* Dataset

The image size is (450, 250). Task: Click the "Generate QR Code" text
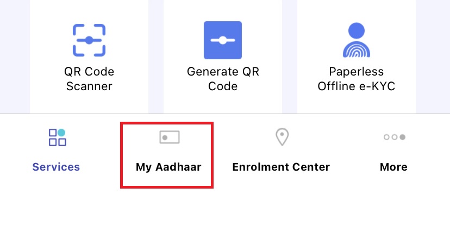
==
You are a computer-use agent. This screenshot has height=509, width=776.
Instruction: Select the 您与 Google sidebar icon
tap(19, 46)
--
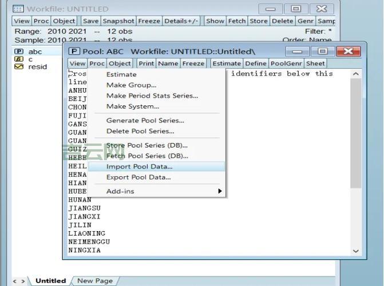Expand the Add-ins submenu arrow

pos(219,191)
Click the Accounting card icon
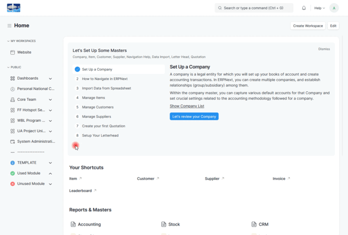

* Exercise prompt
Retype the listing from the line containing "You are a computer-use" through the line containing "tap(19, 46)", including both of those lines.

* Written reply
You are a computer-use agent. This screenshot has height=509, width=776.
Instruction: Select the 您与 Google sidebar icon
tap(19, 46)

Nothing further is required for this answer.